Exercice proposé
D'après le texte sur la NSA, quel journal a publié un long article sur le moral au sein de l'agence ?

Texte source
_ _ _ _ _ _ _
La NSA vit des temps troublés. Elle n’était pas remise des révélations d’Edward Snowden qu’elle devait déjà affronter une autre menace : les Shadow Brokers, pirates dont l’identité reste inconnue. Dans un climat d’intense suspicion, l’agence américaine semble avoir bien du mal à redresser la barre.
Le moral au sein de la National Security Agency serait au plus bas. C’est ce qui ressort d’un long article du New York Times après différents entretiens avec d’anciens et actuels employés, de tous les niveaux hiérarchiques. Au point qu’une partie des embauchés se laissent désormais tenter par des offres dans le privé.
Pourquoi une ambiance si maussade ? Parce que l’agence américaine enchaine les déconvenues. L’exposition de nombreux secrets par Edward Snowden en 2013 a provoqué en interne une vaste enquête. Et les plaies n’étaient pas cicatrisées qu’une menace encore plus sérieuse survenait avec les Shadow Brokers. Or, autant Snowden pouvait être identifié, autant ces pirates sont toujours auréolés de mystère.
2013, le début de la série noire
En juin 2013, Edward Snowden passait de l’anonymat à la célébrité. Cet ancien sous-traitant de la NSA avait fourni à divers grands médias des dizaines de milliers de documents évoquant les multiples processus, opérations, programmes et outils de l'agence, accompagnés de nombreux noms de code, documents internes et même des présentations PowerPoint.
_ _ _ _ _ _ _
[Entrées pour repérer des mots et des éléments]
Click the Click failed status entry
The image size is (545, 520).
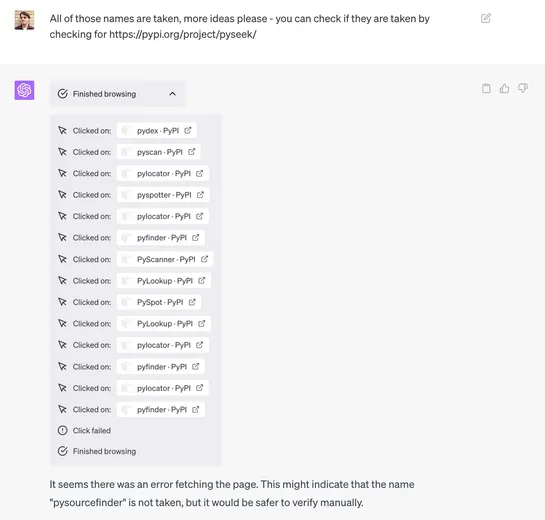click(x=84, y=430)
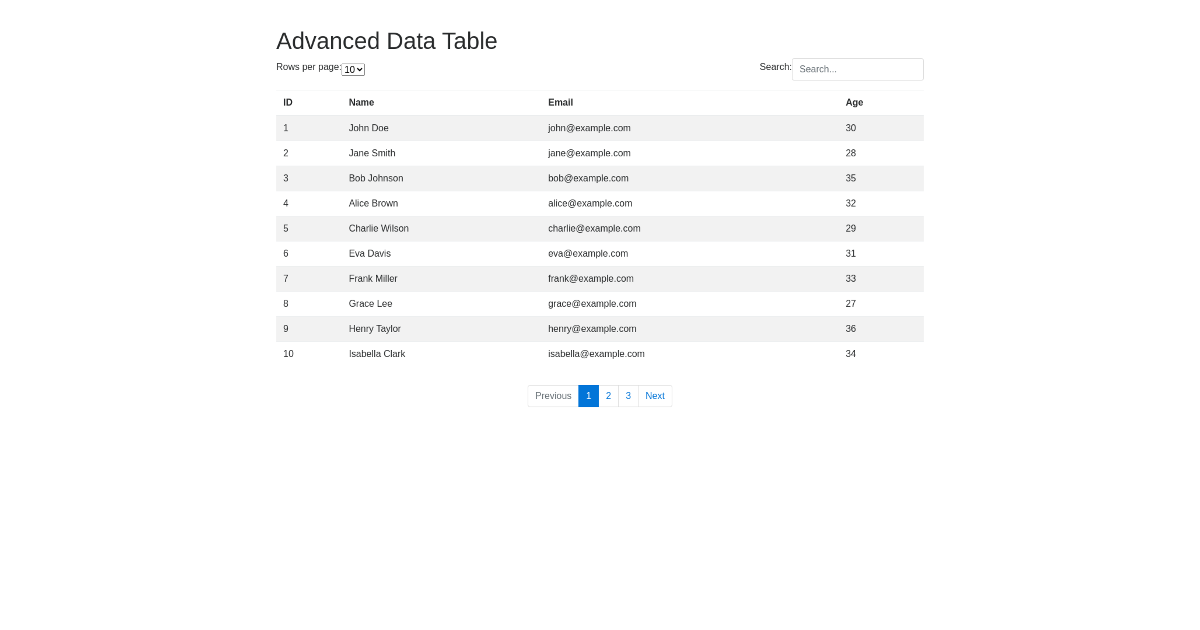Image resolution: width=1200 pixels, height=630 pixels.
Task: Sort the table by the ID column
Action: (288, 102)
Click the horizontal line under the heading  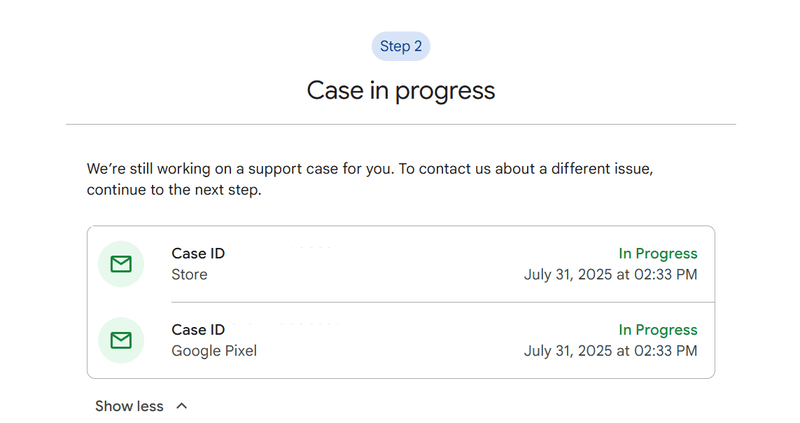pos(400,125)
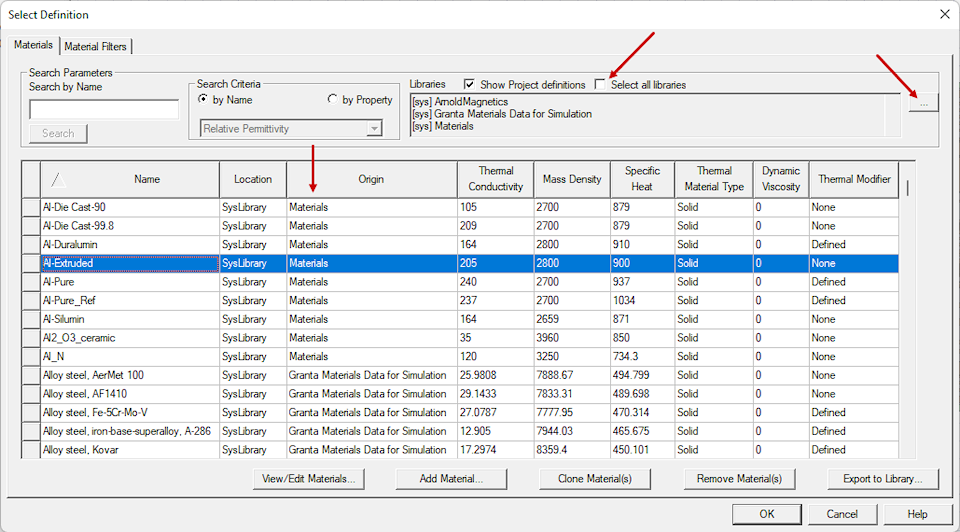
_ _ _ _ _ _ _
Corrigé de l'exercice
Le New York Times.